• _Given problem_: Continue the article about reading material in church libraries from the point where it stops.
** start of Source document **
Meghan Salinas, Lifestyle and BuzzFeed Section Editor
If your church is anything like mine, you may have easily stumbled into church a few minutes before service or in between services to get yourself a nice cup of coffee or hot tea. While grazing the variety of creamer cups and hot tea choices you also might find a wonderful array of books and biblical commentaries in a beautifully constructed way on the wooden tinted shelves.
The month of October is National Church Library month. Here is a list of readable material found in various church libraries. Remember that church libraries can be vital and relevant even now. Pick up a book with your delectable coffee and head into service and cozy up with your new reading material after service.
1) A good study bible
Here are some preferred study bibles that provide biblical commentaries, references and background of the time period in which the books were written.
-The ESV Gospel Transformation Bible
-The ESV Study Bible
-The HCSB Study Bible
According to Jen Wilkin, author of Women of the Word, it is extremely vital to read scripture in many different translations. It is important to emerge yourself in different translations of scripture because Wilkin says, “Reading a passage in more than one translation can expand your understanding of its meaning.”
If you’re having trouble interpreting translations like ESV (English Standard Version) or KJV (King James Version), try cross-referencing with a simpler version NIV (New International Version) or NASB (New American Standard.)
** end of Source document **
** start of Supplied data **
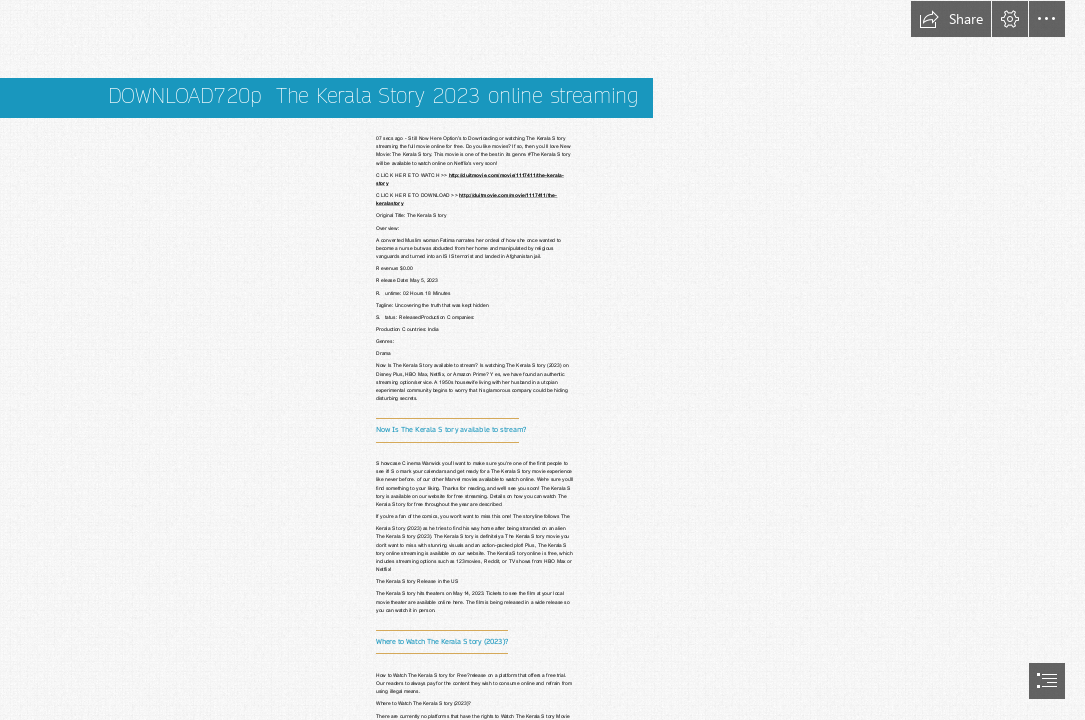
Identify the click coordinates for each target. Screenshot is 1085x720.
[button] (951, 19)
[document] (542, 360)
** end of Supplied data **
• _Result of this task_:
2) “Mere Christianity” by C.S. Lewis
C.S. Lewis discusses in this book about the importance of understanding and speaking comfortably about our Christian Worldview. Lewis defends the faith that is been torn apart by skeptics and critics and discusses in detail about what a solid Christian life is supposed to look like from an outward point of view.
3) “Radical” by David Platt
On the cover of this book, it says, “Taking back your faith from the American dream.”
Platt challenges readers in this convicting read about how all of us have chosen to manipulate the gospel to fit our preferences and our comfort. In this book, Platt shows audiences through immaculate detail of churches in other countries where persecution is knocking at their door and how, even when their lives are at stake, they “radically” believe in the gospel and risk their lives daily to make the Lord’s name known.
4) “Revitalize” by Andrew M. Davis
The cover of Revitalize states, “Biblical keys to helping your church come alive again.”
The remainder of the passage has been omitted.